In its filing with the Commission, the Exchange included statements concerning the purpose of and basis for the proposed rule change. The text of these statements may be examined at the places specified in Item IV below. The Exchange has prepared summaries, set forth in sections A, B, and C below, of the most significant aspects of such statements.

A. Self-Regulatory Organization's Statement of the Purpose of, and the Statutory Basis for, the Proposed Rule Change

1. Purpose

Designated Retail Orders

NASDAQ proposes to introduce new liquidity provider credit tiers for orders designated by a member as Designated Retail Orders. The proposed change is part of an ongoing effort by NASDAQ to use financial incentives to encourage greater participation in NASDAQ by members that represent retail customers.[3] For purposes of the proposed new tiers and credits, a Designated Retail Order would be defined as an agency or riskless principal [4] order that originates from a natural person and is submitted to NASDAQ by a member that designates it pursuant to Rule 7018, provided that no change is made to the terms of the order with respect to price or side of market and the order does not originate from a trading algorithm or any other computerized methodology. If a member enters Designated Retail Orders through an MPID through which (i) at least 90% of the shares of liquidity provided during the month are provided through Designated Retail Orders, and (ii) the member accesses, provides, or routes shares of liquidity that represent at least 0.10% of Consolidated Volume [5] during the month, the member will receive a credit of $0.0034 per share executed for Designated Retail Orders that provide liquidity if they are displayed orders. For all other Designated Retail Orders that are displayed orders and that provide liquidity, the credit will be $0.0033 per share executed. With respect to Designated Retail Orders that are not displayed, NASDAQ's existing credits for midpoint pegged and midpoint peg post-only orders (“midpoint orders”) and other forms of non-displayed orders would apply.[6]

A member wishing to qualify for either of these tiers may do so by designating orders as Designated Retail Orders, either on an order-by-order basis, or by designating all orders on a particular order entry port as Designated Retail Orders.[7] The member would be required to attest, in a form prescribed by NASDAQ, that it has implemented policies and procedures that are reasonably designed to ensure that every order designated by the member as a “Designated Retail Order” complies with NASDAQ's definition of a Designated Retail Order, as described above.
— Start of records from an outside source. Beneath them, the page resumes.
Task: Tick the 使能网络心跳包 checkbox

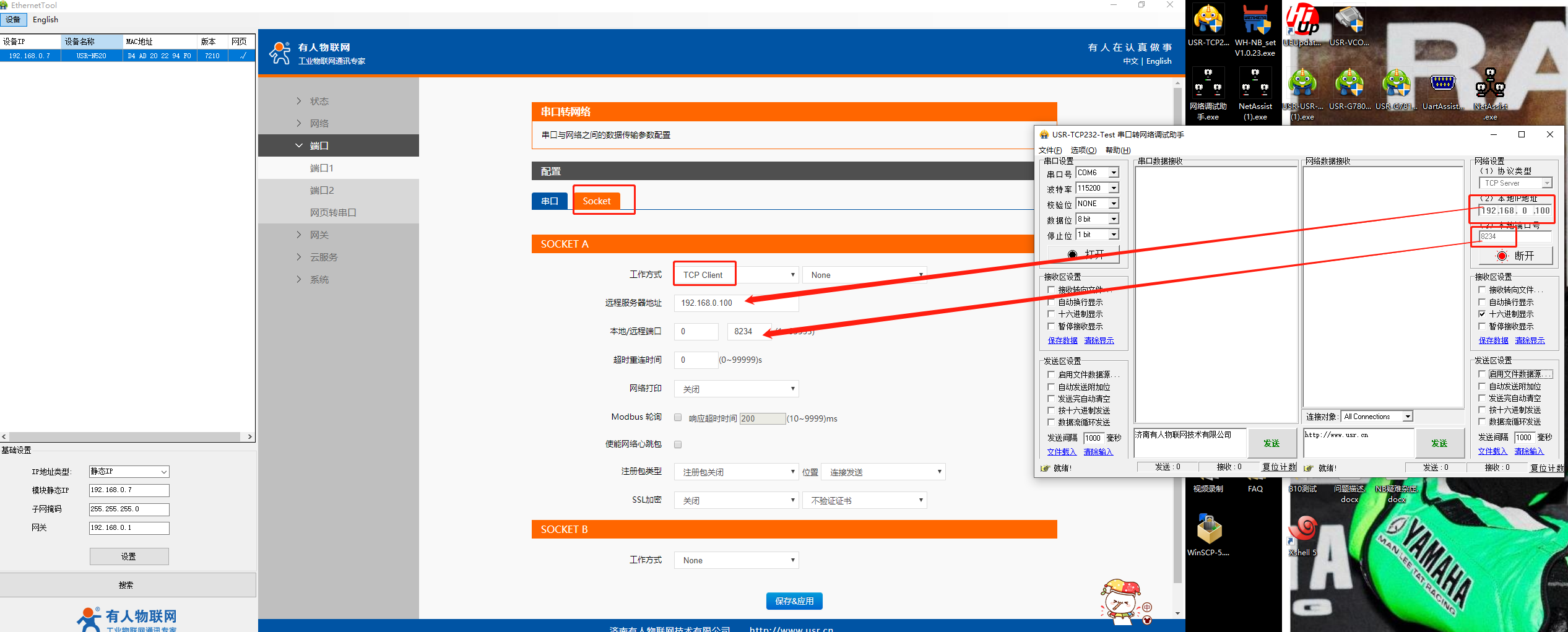Action: (678, 444)
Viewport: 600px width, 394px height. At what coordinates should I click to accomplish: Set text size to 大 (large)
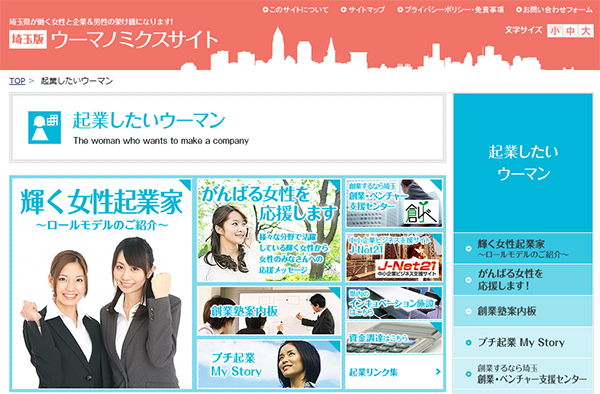tap(586, 31)
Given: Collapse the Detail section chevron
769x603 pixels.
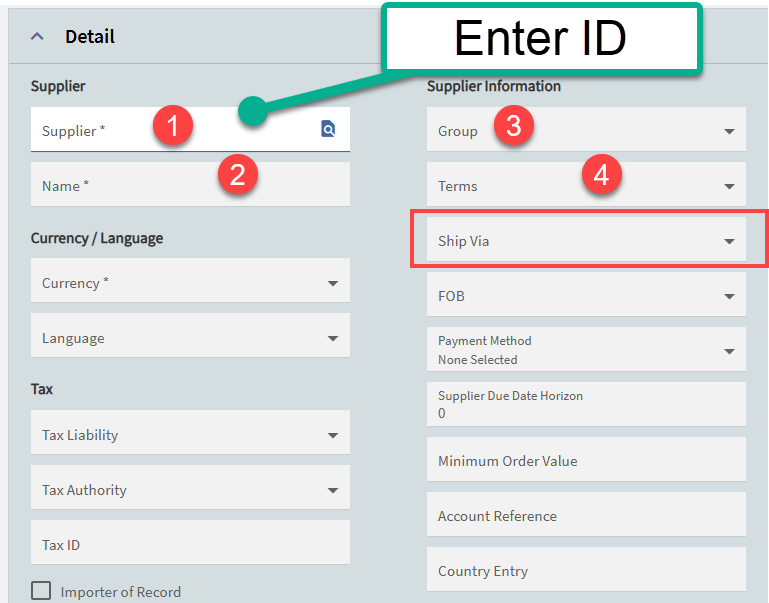Looking at the screenshot, I should pyautogui.click(x=37, y=36).
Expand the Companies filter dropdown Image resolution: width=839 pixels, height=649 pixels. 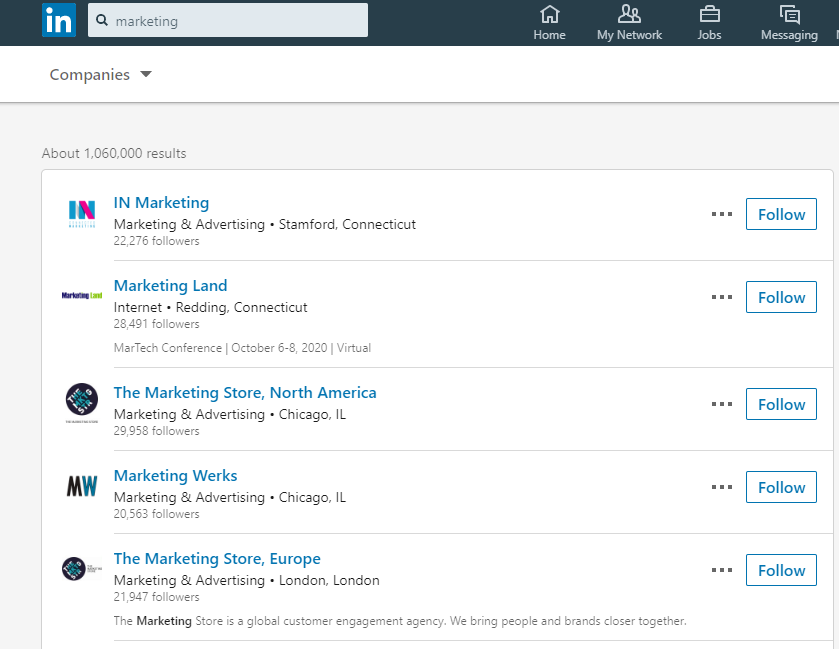pyautogui.click(x=101, y=75)
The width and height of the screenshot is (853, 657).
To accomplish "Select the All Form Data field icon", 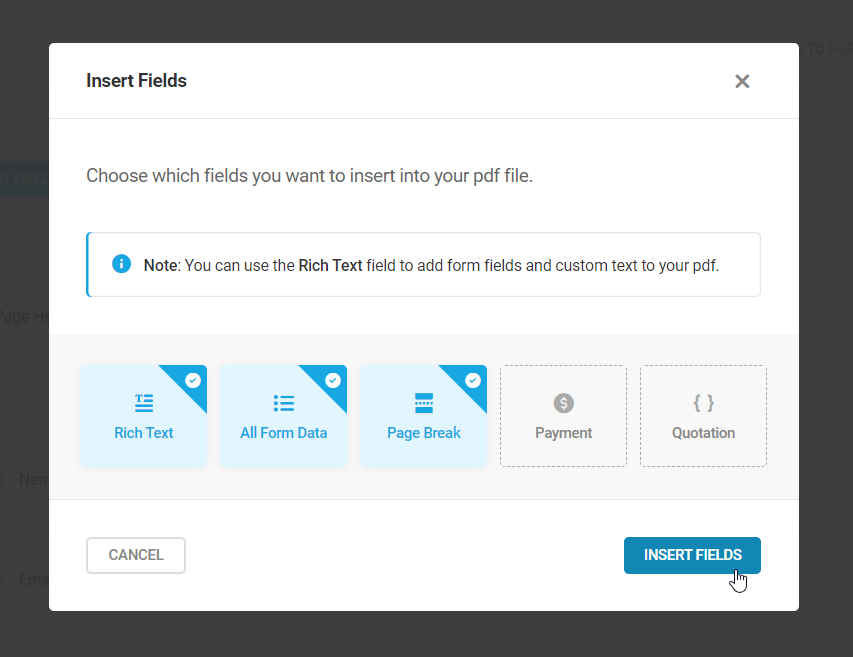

The member's written policies and procedures must be reasonably designed to assure that it will only designate orders as Designated Retail Orders if all requirements of a Designated Retail Order are met. Such written policies and procedures must require the member to (i) exercise due diligence before entering a Designated Retail Order to assure that entry as a Designated Retail Order is in compliance with the requirements specified by NASDAQ, and (ii) monitor whether orders entered as Designated Retail Orders meet the applicable requirements. If the member represents Designated Retail Orders from another broker-dealer customer, the member's supervisory procedures must be reasonably designed to assure that the orders it receives from such broker-dealer customer that it designates as Designated Retail Orders meet the definition of a Designated Retail Order. The member must (i) obtain an annual written representation, in a form acceptable to NASDAQ, from each broker-dealer customer that sends it orders to be designated as Designated Retail Orders that entry of such orders as Designated Retail Orders will be in compliance with the requirements specified by NASDAQ, and (ii) monitor whether its broker-dealer customer's Designated Retail Order flow continues to meet the applicable requirements.[8]

NASDAQ may disqualify a member from qualifying for Designated Retail Order rebates if NASDAQ determines, in its sole discretion, that a member has failed to abide by the requirements proposed herein, including, for example, if a member designates orders submitted to NASDAQ as Designated Retail Orders but those orders fail to meet any of the requirements of Designated Retail Orders.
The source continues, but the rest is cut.